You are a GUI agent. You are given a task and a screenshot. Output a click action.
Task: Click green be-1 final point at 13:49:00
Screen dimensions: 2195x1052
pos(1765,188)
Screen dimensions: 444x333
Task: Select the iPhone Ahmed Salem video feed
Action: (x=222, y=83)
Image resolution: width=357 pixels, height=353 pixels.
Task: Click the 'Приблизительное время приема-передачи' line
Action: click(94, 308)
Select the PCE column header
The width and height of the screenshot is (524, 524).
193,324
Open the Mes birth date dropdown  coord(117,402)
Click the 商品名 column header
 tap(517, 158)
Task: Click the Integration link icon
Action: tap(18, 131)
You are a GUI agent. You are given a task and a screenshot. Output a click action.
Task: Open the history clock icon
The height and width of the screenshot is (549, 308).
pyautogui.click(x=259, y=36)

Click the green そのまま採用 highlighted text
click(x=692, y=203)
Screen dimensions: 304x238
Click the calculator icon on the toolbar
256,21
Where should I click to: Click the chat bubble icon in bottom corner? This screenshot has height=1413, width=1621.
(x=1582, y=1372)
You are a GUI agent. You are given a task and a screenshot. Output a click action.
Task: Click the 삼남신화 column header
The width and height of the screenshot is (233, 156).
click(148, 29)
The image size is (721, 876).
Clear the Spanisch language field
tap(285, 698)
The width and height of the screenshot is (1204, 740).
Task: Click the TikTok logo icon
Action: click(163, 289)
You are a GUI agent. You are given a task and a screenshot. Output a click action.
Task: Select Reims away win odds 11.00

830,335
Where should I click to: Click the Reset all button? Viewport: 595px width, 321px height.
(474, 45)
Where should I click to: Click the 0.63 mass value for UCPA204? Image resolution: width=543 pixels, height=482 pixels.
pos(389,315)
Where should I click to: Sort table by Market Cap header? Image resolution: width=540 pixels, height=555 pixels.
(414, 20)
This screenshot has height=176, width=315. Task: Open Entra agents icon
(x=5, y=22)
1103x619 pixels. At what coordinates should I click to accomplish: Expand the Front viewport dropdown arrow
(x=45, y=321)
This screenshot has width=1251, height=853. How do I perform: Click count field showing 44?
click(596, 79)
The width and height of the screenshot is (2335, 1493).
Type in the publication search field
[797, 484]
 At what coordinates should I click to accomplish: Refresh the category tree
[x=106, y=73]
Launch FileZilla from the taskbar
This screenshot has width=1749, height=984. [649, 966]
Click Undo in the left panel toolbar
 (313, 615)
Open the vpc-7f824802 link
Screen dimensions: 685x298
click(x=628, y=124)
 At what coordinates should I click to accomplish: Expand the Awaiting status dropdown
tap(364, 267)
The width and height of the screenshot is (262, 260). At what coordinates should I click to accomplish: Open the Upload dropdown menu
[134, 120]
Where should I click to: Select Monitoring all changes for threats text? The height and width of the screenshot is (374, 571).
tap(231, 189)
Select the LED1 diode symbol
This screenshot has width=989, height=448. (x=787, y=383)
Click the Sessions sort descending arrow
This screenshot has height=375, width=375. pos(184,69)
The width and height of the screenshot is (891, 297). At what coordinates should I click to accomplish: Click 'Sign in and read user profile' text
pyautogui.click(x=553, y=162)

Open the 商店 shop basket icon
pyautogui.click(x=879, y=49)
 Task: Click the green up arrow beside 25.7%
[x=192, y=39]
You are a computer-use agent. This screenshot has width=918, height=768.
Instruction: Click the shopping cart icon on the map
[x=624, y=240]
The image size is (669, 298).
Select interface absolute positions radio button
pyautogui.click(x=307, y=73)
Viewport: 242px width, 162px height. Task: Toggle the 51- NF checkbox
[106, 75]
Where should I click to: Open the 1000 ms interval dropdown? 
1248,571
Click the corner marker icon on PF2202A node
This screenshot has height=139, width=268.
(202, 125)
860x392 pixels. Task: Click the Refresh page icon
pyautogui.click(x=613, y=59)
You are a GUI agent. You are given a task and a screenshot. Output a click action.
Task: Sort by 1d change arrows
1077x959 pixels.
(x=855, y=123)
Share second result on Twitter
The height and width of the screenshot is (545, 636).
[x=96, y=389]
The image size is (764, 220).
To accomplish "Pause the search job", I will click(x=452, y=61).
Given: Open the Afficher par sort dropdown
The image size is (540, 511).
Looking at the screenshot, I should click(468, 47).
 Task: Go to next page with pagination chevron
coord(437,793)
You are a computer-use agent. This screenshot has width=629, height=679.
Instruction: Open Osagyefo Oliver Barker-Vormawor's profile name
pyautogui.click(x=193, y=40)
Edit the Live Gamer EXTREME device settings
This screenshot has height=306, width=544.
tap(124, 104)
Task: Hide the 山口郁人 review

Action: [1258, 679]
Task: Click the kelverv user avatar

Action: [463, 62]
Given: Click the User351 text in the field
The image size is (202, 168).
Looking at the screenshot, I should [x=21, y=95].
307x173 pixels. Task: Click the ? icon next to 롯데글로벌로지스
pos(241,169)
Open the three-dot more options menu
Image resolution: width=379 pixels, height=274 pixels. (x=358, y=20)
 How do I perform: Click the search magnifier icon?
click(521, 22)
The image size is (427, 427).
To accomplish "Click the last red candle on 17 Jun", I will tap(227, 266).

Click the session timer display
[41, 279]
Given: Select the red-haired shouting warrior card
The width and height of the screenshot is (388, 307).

----------

• _To be done_
Can you rewrite the rows from the line with "Where should I click to: Click the Reset" to the line with "pos(389,315)", both included, keeping the requests unchanged and scaling every answer coordinate by 1.7, rounded to whole numbers with halves rounded up?

• _Answer to this exercise_
Where should I click to: Click the Reset all button? Viewport: 595px width, 321px height.
(806, 77)
Where should I click to: Click the 0.63 mass value for UCPA204? Image resolution: width=543 pixels, height=482 pixels.
pos(661,536)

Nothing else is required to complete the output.